Herzschwäche und Schlafapnoe - Wechselwirkungen03.11.2010, 15:18 | Betroffene und Laien [+]

Deutsche Studie stellt Zusammenhang zwischen Herzschwäche und Atemstörung fest.

Mehr als 40 Prozent aller Menschen mit chronischer Herzschwäche (Herzinsuffizienz) leiden zusätzlich an einer schlafbezogenen Atemstörung, das berichtet die Online-Ausgabe der Ärzte Zeitung vom 22. Oktober 2010. Es wurden in einer deutschen Studie die Daten von mehr als 5.800 Patienten mit Herzschwäche ausgewertet.
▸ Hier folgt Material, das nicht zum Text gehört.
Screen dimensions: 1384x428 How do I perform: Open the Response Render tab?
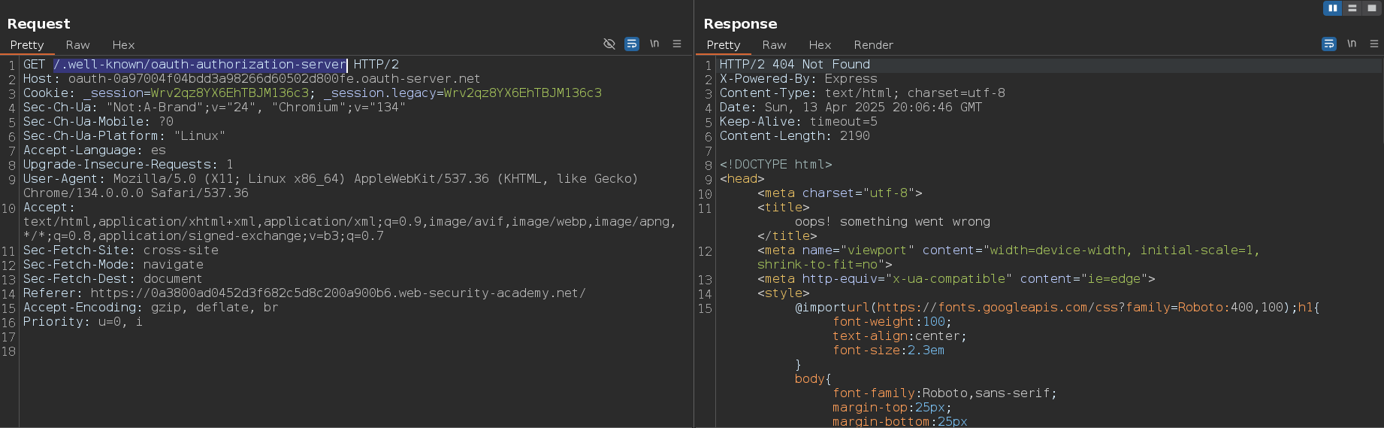(873, 45)
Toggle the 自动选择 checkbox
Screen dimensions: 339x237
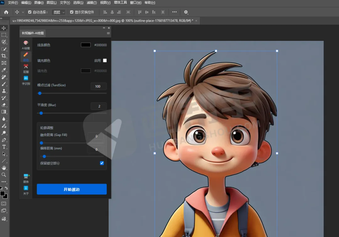30,12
Noch ist nicht ganz klar, wie die beiden Erkrankungen sich gegenseitig beeinflussen. Doch Experten weisen darauf hin, dass mit einer Beatmung Atemstörungen im Schlaf erfolgreich behandelt werden können. Und davon profitiert auch das Herz. Denn die Behandlung der Schlafapnoe kann Herz- Kreislauf-Erkrankungen verbessern und eine gute Therapie der Herzschwäche wiederum kann Atemstörungen im Schlaf verbessern. Deshalb sollten Ärzte bei ihren Herzpatienten auch Atemstörungen berücksichtigen. Vielfach sind schlafbezogene Atemstörungen ein bislang kaum anerkanntes und trotz ihrer Verbreitung wenig diagnostiziertes Problem. Experten vermuten, dass Patienten mit Schlafapnoe keinen erholsamen Schlaf haben und dadurch an Körper und Seele leiden. Der Körper leidet, weil Steuerungsmechanismen außer Kontrolle geraten, und die Seele leidet, weil das Atemzentrum eng verknüpft ist mit emotionalen Steuerungszentren im Gehirn.